━━━ Data listing

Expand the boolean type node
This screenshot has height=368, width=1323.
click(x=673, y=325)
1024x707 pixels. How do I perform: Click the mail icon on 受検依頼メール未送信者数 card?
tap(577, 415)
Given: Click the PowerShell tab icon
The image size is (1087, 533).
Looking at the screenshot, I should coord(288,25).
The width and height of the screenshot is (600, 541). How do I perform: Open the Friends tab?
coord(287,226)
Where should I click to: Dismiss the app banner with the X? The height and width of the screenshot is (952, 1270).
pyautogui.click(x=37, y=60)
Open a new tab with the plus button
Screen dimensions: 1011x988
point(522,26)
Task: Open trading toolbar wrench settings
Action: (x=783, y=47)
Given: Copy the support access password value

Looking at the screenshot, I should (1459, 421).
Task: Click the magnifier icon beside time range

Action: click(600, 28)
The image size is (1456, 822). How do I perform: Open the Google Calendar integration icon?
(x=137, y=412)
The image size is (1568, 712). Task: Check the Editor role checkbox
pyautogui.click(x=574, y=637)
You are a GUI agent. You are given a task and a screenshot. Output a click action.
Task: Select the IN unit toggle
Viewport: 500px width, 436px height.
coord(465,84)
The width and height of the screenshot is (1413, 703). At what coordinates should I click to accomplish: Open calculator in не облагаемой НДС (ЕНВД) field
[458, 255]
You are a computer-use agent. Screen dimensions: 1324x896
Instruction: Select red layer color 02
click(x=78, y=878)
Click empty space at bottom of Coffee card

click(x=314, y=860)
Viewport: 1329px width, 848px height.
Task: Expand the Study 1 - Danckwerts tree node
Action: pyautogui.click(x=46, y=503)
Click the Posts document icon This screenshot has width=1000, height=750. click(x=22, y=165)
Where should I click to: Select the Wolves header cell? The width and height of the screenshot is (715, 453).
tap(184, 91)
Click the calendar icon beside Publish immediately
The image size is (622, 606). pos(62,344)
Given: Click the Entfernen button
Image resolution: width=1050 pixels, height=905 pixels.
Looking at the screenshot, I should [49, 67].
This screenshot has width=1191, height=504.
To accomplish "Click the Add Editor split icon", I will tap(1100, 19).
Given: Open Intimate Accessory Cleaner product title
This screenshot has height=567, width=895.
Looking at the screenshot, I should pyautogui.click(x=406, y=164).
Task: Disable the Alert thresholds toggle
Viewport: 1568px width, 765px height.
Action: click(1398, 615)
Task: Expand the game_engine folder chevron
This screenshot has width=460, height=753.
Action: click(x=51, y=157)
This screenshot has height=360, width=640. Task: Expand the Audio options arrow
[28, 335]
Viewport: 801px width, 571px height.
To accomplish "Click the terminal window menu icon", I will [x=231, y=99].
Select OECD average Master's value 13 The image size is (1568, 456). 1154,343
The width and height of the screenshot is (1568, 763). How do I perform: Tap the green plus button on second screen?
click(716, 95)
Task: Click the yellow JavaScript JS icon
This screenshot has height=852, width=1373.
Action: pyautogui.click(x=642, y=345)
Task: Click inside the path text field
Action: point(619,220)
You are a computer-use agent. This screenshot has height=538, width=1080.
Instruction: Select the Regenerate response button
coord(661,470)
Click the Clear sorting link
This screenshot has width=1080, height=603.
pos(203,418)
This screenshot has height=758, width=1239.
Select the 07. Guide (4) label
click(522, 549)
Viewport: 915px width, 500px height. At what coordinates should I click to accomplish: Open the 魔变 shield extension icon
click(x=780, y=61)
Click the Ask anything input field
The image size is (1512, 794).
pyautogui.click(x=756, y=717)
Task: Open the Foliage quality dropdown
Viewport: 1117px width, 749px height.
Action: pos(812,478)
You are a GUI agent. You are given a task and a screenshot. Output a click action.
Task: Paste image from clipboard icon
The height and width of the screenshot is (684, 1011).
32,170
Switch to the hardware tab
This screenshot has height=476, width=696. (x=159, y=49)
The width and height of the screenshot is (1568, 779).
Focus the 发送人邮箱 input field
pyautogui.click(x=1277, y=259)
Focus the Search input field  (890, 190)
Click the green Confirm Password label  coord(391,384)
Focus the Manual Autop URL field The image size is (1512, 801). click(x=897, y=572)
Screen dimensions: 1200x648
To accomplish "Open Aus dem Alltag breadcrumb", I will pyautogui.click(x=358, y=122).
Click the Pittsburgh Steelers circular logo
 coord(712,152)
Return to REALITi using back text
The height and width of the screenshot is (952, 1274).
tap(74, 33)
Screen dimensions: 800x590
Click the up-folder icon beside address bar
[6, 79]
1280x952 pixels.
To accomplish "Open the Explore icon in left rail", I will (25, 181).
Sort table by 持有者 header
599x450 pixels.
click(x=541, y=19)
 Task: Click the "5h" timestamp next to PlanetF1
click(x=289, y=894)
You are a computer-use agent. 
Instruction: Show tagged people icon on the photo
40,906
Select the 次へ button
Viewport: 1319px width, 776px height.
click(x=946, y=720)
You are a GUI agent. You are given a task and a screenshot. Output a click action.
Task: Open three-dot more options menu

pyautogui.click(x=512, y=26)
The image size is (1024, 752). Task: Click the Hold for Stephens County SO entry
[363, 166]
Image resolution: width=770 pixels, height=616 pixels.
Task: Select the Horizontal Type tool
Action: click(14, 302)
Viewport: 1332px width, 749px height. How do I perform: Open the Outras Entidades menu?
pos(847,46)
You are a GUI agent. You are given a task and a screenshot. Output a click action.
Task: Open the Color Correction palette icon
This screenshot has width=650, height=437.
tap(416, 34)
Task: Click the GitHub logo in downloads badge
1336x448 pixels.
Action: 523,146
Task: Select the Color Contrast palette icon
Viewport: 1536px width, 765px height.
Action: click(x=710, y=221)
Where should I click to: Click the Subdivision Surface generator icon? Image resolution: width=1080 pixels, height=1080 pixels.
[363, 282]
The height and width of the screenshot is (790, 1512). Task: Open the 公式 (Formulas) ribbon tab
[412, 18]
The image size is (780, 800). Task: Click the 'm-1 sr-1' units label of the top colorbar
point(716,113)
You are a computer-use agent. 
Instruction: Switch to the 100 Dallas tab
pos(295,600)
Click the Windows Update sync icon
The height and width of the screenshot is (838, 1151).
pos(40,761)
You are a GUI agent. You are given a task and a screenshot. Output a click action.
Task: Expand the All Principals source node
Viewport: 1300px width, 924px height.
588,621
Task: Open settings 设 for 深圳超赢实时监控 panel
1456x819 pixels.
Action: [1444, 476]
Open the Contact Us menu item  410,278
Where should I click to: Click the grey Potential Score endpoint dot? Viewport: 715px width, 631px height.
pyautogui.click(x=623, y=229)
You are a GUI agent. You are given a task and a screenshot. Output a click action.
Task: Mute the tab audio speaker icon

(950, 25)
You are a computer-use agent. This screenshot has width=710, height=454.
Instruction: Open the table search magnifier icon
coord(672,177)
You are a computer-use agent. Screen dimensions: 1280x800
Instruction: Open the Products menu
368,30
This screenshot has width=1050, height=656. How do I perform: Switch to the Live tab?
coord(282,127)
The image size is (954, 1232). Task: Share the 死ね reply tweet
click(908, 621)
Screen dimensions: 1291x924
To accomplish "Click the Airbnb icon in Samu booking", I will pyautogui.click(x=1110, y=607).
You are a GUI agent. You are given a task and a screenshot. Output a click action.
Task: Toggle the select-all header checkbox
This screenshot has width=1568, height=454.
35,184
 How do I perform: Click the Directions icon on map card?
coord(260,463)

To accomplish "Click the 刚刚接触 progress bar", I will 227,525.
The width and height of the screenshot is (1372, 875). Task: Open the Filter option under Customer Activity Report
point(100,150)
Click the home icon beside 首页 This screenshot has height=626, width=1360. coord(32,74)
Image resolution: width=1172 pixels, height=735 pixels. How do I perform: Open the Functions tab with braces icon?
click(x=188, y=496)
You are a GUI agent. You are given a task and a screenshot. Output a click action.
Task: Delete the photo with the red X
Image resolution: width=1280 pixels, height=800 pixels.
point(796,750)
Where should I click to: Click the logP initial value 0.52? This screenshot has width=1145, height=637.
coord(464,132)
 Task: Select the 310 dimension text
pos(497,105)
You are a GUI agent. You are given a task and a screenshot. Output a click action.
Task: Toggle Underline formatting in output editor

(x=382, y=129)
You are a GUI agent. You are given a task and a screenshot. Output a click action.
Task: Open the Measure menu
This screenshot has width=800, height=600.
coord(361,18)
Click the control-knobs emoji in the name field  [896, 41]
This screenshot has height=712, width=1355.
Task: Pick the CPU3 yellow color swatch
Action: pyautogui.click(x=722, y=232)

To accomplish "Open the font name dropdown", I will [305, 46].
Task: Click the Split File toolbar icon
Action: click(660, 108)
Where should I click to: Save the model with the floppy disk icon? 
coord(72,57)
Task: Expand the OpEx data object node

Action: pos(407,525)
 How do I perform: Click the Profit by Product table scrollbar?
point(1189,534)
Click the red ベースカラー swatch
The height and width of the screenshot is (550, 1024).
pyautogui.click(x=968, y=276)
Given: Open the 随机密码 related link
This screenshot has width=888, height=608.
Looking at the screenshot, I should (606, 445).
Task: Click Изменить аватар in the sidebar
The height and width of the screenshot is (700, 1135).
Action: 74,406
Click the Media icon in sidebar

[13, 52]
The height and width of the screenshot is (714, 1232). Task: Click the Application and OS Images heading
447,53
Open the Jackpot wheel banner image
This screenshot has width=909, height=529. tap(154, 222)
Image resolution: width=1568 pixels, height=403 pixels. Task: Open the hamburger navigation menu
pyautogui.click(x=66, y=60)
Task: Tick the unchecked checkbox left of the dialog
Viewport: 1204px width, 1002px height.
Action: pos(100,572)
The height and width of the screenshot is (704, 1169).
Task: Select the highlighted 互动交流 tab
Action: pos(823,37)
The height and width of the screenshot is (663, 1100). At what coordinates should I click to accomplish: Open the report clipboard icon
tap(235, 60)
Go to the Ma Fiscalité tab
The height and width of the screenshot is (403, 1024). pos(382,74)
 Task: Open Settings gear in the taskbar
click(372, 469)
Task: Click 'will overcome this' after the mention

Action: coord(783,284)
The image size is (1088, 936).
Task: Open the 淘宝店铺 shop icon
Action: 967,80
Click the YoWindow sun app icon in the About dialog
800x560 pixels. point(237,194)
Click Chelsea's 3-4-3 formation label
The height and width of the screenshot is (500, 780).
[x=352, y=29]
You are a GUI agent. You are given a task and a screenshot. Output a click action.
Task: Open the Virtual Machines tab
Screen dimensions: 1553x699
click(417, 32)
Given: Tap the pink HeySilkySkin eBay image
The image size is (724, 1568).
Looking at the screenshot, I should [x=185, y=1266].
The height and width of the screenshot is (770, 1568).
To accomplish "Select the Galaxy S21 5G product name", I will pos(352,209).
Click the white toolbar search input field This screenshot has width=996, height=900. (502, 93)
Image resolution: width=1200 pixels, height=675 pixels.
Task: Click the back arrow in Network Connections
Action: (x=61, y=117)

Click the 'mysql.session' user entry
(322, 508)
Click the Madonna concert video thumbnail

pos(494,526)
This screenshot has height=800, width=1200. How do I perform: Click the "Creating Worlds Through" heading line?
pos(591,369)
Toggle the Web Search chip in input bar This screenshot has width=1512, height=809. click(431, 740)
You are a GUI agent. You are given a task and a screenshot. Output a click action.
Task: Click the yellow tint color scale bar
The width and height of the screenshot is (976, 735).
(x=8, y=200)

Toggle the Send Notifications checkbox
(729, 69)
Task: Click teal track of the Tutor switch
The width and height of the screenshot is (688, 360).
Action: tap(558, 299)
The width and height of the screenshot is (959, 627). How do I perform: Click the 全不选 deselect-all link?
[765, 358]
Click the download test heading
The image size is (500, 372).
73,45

━━━━━━

*The problem*: All that is wanted is an exact copy of the lines from the line holding "Task: Click the yellow tint color scale bar" through the end of the material above, including both.

*Exercise response*:
Task: Click the yellow tint color scale bar
The width and height of the screenshot is (976, 735).
(x=8, y=200)

Toggle the Send Notifications checkbox
(729, 69)
Task: Click teal track of the Tutor switch
The width and height of the screenshot is (688, 360).
Action: tap(558, 299)
The width and height of the screenshot is (959, 627). How do I perform: Click the 全不选 deselect-all link?
[765, 358]
Click the download test heading
The image size is (500, 372).
73,45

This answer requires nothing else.